Since my post on Thursday, I'd been improving daily. Brain whirring reducing in frequency again. Sexual function practically fully recovered, regular erections even from sitting thinking about sex, solid morning wood, sensitivity almost 100%. Did masturbate to climax again on Saturday and ejaculate was thicker this time.
Started waking again for no reason but all in all getting enough sleep for it to not be a problem.
Biggest issues have been fatigue and pain in arms and wrists.
Awoke this morning and probably felt the best I have since crashing. Woke up to morning wood. Got up, and did usual routine, took chicken from slow cooker, drained the broth, did previous evening's washing up etc. Decided on scrambled eggs and spinach for breakfast. Then sat on the couch watching tv and on the internet, felt good, enjoying what I'm doing.

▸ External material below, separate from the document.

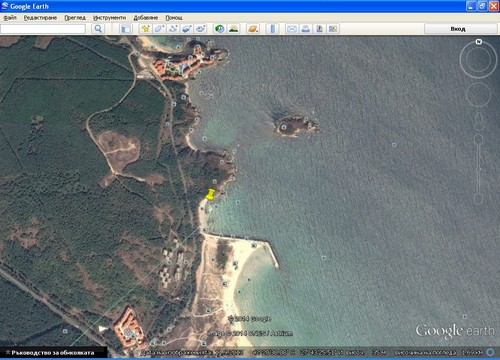Click the record a tour icon
Image resolution: width=500 pixels, height=360 pixels.
[200, 29]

However, a few hours later, I went to the toilet to defecate. I'm still having infrequent bowel movements at the moment, once every two to four days. As I was excreting, I was reading twitter on my phone. After a few minutes, it was becoming difficult to focus and concentrate, felt as though my mind was racing too quickly.

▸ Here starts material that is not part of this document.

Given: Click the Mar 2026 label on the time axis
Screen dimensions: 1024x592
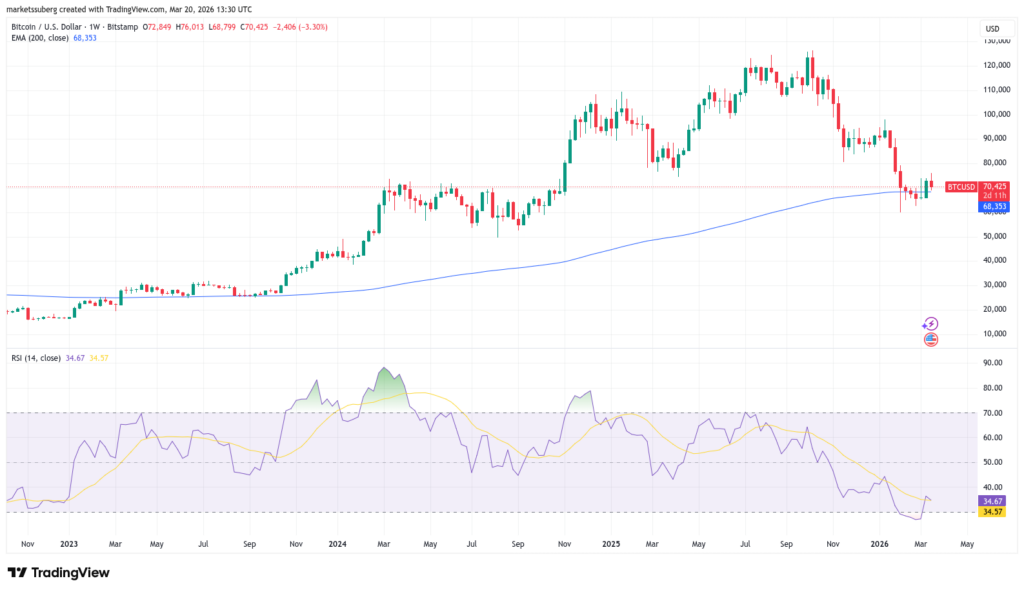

I felt worse an hour later. My mum tried to converse with me but I just held my hand up, couldn't really do it.
Decided to have chicken broth, chicken, rice and spinach and I felt a little bit better afterwards, only marginally though. Enough to where the fear went away a bit and I could think a little bit clearer. Since then been sat on the couch, still feeling fucked up and I type this, spaced out.
I can't understand why this has happened today like this.
All I can think is that I still need to eat the broth within the first few hours of waking? I was hoping to move on from the broth after today in fact, so good has my progress been and I wanted to move to rice, potatoes, meats, fish and greens full time. Maybe when I had a shit, I lost minerals or something, I've no idea.
It's knocked my confidence a bit. Up until this happened today I was feeling really good, mentally and sexually with the arm pain and fatigue to be resolved. Can't understand it. Still feeling really lucky and grateful for all the progress so far.
Can anyone say why this sort of thing can happen after such improvement and no particular change to the routine?